Oahu bureau aims to boost visitor spending
The Oahu Visitors Bureau held its annual luncheon at the Hilton Hawaiian Village yesterday
VISITOR NUMBERS are great, and now it's time to increase those visitors' spending.
Those two major points were made during the Oahu Visitors Bureau annual luncheon at the Hilton Hawaiian Village yesterday.
Executive Director Les Enderton also spoke about this year's tourism results, improvements to the state's visitor hub and what to expect in the future.
"We are on target to welcome a record of over 4,750,000 visitors to our island of Oahu this year, contributing well over $5.5 billion to our state's economy," he announced.
Business is so strong that "this past August ... we ran at an almost unbelievable occupancy percentage of 91.2 percent on Oahu," Enderton said. "And our shoulder periods are strengthening." Shoulder periods are off-season periods of travel with lower hotel occupancy.
September is normally a shoulder month, but Oahu's occupancy ran at 86.7 percent. In past years, Enderton and others in the industry viewed 85 percent occupancy as the maximum achievable level.
"Because the inn is basically full, our OVB marketing strategies and programs are focused on increasing visitor spending per person per day, by attracting a more active-lifestyle, higher-spending visitor," he said. That means going after the romance and avid traveler markets.
"We want to get them out and around the island ... experiencing the depth of product that we have here on our island."
Enderton noted that parts of Waikiki are getting an expensive makeover, including reconstruction of the Royal Hawaiian Shopping Center, the Outrigger Beachwalk project "and what's been done before, with Kapiolani Park and Brunch on the Beach ... are very positive changes that we're going to be addressing more in our marketing," said Enderton.
By 2007 most of the major changes will have been completed "and we will have a sparkling, revitalized Waikiki," Enderton said.
The Oahu Visitors Bureau will work with the Hawaii Tourism Authority, the Hawaii Visitors and Convention Bureau and other marketing partners to show off the multibillion-dollar facelift.
Competition from other destinations, airline industry setbacks, possible threats of terrorism and flu pandemics drive home the point that "we just have to recognize it's a fragile industry," said Frank Haas, marketing director of the HTA, a state agency.
Mayor Mufi Hannemann, the luncheon's first speaker, pledged to continue to support tourism to Hawaii as well as to continue working to keep visitors safe while they are here.
The city will also do its part to improve Waikiki, he said.
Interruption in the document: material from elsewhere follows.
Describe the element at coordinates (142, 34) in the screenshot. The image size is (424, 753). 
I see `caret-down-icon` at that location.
The need to embrace the Hawaiian host culture was also emphasized by Hannemann and Enderton.
Enderton believes Hawaii is fortunate to be the nation's most remote land destination.
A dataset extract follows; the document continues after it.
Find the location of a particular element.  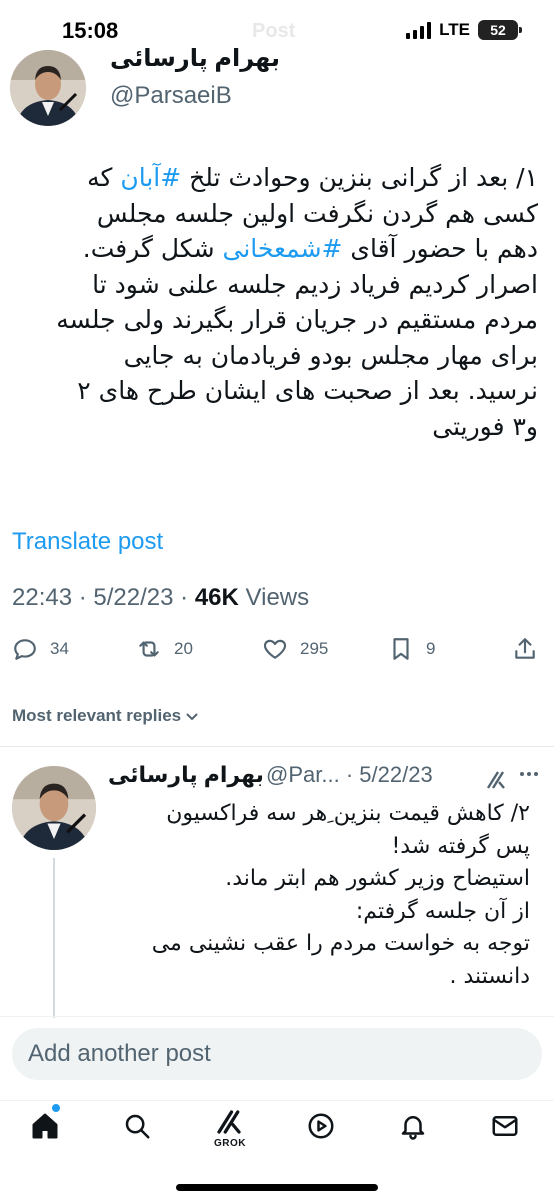

status-indicators: LTE 52 is located at coordinates (464, 30).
"We're safe and an American destination and we have that Hawaiian spirit of Aloha which makes us very unique. We couldn't be in a better position."
However, Enderton noted, "We can't stop marketing."
In other OVB business, Roberta Rinker-Ludloff, the group's outgoing chairwoman, was presented a mahalo gift for her two-year term.
New Chairman Mike Nozaki was introduced. Previously the chairman of the board's marketing committee, Nozaki compared taking the helm after Rinker-Ludloff's term to taking the reins of a football team that had just won the Super Bowl.